Donald Trump is dragging the world into chaos. Two days ago he announced that a conspiracy theorist podcaster named Dan Bongino would be made deputy director of the FBI. Absurd. Not so long ago that kind of lunacy would have dominated the news agenda for months. Now it barely touches the sides.
But if you step back, you can still discern the signal amid the noise, a truly historic moment amid all the transitory chaos: we seem to be witnessing the birth of an independent Europe right before our eyes.
Keir Starmer’s announcement on Tuesday of an increase in defence spending is a case in point. On the face of it, it was unimpressive. The announcement came wrapped in the typical clown-maths of British politics, assuming a mythical counter-factual spending freeze to pretend there would be £13.4bn extra for defence rather than the £5.3bn the Government is offering in reality. This is nothing like enough. If it was enough, they wouldn’t have felt the need to misrepresent it.
The money is being raided from the international development budget, which is not just immoral but also counter-productive, because it contributes to precisely the kind of global instability which will increase defence pressures in future. And it is sold, humiliatingly, as a kind of feudal tithe to Trump, an act of fealty to earn a hearing with him in Washington this week.
This is all true, but it is not the only truth. Close one eye and tilt your head slightly and another picture emerges.
Defence spending plays a changeable political role. On the one hand, it is in line with US demands. On the other, it is an insurance policy against the US. It provides the kind of support which allows Ukraine to reject a Putin-backed US peace deal.
It allows Europe to defend Western values, even if America forsakes its traditional role.

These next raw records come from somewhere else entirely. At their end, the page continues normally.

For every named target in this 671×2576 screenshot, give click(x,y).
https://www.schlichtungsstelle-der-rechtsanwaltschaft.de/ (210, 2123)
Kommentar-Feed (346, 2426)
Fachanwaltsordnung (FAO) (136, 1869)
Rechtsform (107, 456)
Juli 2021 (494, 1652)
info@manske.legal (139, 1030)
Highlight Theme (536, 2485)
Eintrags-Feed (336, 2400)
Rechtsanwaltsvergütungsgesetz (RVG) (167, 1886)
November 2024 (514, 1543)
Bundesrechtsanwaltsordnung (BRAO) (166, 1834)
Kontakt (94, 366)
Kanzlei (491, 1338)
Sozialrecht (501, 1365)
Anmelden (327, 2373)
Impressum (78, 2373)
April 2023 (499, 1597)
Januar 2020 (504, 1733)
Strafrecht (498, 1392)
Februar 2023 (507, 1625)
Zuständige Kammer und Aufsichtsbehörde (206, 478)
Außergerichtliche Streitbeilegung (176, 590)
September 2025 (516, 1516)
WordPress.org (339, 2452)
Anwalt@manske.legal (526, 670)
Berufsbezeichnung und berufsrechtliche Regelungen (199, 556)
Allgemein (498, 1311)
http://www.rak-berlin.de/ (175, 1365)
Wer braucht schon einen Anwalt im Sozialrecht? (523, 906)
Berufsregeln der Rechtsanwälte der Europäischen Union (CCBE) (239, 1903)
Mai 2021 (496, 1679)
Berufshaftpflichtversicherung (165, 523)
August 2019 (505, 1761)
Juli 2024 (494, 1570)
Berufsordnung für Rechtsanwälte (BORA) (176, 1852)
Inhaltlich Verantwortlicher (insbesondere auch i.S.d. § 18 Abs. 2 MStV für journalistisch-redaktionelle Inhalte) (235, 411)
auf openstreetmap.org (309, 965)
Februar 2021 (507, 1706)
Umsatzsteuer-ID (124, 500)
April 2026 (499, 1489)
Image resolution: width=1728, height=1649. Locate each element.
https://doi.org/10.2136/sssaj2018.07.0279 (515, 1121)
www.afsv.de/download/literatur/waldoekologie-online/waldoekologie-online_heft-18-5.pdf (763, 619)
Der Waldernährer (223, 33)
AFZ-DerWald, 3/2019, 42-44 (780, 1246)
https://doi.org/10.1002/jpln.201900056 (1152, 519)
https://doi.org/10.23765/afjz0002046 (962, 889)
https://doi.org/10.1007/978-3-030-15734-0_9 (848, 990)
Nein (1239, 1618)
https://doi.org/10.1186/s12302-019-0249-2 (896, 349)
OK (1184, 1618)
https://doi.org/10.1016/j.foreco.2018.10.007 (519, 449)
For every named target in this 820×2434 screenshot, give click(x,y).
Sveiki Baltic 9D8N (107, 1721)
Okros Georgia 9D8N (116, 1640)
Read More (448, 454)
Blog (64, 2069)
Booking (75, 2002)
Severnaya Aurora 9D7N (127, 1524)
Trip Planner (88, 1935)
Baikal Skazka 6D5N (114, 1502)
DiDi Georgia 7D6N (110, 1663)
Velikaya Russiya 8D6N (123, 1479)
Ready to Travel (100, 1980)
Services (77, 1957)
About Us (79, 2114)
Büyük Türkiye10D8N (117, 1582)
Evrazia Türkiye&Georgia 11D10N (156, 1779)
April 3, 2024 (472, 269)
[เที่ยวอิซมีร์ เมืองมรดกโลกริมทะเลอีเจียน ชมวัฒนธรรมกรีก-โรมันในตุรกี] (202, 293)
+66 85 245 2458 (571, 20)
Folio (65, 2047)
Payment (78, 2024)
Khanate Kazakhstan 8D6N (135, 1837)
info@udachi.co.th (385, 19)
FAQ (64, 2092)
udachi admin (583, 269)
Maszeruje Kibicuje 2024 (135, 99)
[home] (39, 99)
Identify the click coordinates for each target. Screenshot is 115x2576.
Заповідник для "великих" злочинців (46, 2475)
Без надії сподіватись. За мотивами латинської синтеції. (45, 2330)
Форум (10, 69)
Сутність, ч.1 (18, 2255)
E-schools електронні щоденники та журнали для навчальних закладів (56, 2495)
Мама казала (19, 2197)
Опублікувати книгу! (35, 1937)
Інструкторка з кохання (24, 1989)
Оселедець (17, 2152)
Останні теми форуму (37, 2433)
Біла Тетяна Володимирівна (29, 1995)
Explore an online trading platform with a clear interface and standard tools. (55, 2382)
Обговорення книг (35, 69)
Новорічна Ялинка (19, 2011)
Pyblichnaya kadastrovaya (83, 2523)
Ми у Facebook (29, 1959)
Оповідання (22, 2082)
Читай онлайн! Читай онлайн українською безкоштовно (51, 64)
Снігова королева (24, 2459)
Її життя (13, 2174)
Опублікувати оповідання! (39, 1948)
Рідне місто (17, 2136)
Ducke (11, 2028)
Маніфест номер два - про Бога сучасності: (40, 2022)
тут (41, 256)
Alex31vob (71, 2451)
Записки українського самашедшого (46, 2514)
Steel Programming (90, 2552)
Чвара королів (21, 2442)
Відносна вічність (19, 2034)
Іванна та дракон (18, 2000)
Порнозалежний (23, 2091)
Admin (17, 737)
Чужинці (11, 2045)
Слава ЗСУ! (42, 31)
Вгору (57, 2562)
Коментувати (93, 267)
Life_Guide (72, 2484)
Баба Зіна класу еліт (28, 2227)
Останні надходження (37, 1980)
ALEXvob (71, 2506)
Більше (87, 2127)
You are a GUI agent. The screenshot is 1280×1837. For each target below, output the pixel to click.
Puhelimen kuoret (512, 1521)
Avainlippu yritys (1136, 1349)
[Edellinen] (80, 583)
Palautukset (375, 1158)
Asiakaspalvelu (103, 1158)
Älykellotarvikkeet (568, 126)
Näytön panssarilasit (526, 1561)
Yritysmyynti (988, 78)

Starmer is pursuing his usual dual-track strategy: trying to work with Trump, but preparing to work without him, or even against him.
This is in line with what Emmanuel Macron has been promoting for years. Throughout his time as French President, he has been trying to convince Europe to adopt a policy of strategic autonomy. No one was interested. Europe was in a daydream, trying to convince itself that the first Trump term had been an aberration.
That daydream is no longer possible to maintain, if it ever was. Macron’s vision is the option. In fact, it is barely a vision at all. It is simply the practical necessity left behind when all other alternatives have turned to ash.
This week, Macron seemed to almost embody the idea of strategic autonomy. During his meeting with Trump, he was friendly and tactile – but also confident enough to decisively refute the US President where necessary.
When Trump started misrepresenting EU funding of Ukraine, he put his hand on his arm, and said: “No, in fact, to be frank, we paid.” When Trump hesitated about whether Putin was a dictator or not, Macron nearly laughed in his face.
One of Europe’s chief military weaknesses is not just manpower but coordination. Europe, including the UK, currently has 1.47 million active-duty military personnel. The reason it is not considered a world-leading military power is because there is no unified command. The same applies politically. If the US President wants to do something, he just does it. But in Europe, you have to bring all these disparate voices together, from Spain to Slovenia.
And yet this week has been striking for the degree of co-ordination on show. Antonio Costa, president of the European Council, has been decisive in this regard, working practically on a day-to-day basis to provide a coherent European response.
Once Macron was finished in Washington, Costa organised a debrief with EU leaders ahead of a special Council meeting on 6 March to take further decisions on defending Ukraine.
Over in Germany, this week’s election was met with countless headlines about how the country had swung to the right. They weren’t wrong per se, but they were lazy and uninformative. Sure, the far-right Alternative for Germany doubled its vote and the centre-right Christian Democratic Union had become the largest party. That was all as expected.
What was not expected was for the new Chancellor, Friedrich Merz, a lifelong Atlanticist, to come straight out and say that one of his chief goals was to “strengthen Europe as quickly as possible, so that we achieve independence from the US”.
Nor were we expecting Merz to be able to form a coalition with just the centre-right CDU and the centre-left SDP (Social Democratic Party), potentially providing a much more stable government than we anticipated. Or for the SDP’s Olaf Scholz, who has maintained a stubbornly naive approach towards the Ukraine conflict, to retreat from future coalition negotiations, leaving the hawkish defence minister Boris Pistorius in his place.
For Germany, these are seismic changes. Its debt rule has held back increased defence spending. Its unique historic experience makes it sceptical of military adventurism. Its political class has long aspired to work with Russia rather than demonise it. But now, with incredible speed, things are changing, on a really deep fundamental level.
In Berlin, Paris and London, all the signs point in the same direction.
Starmer has long viewed defence as his key offer in talks about improving the UK-EU post-Brexit relationship. Now, Europe has become uniquely open to that message. Everyone is reading the same script, with the same narrative structure, leading to the same outcome.
Much can change. Things can alter quickly in a period of unprecedented chaos. But as things stand, we seem to be witnessing Europe’s transformation from a purely trading and regulatory project into a powerful military entity capable of projecting its values.
Decades from now, when the names of Trump’s FBI appointments have faded from memory, we may well consider that one of the most important political developments of our lifetime.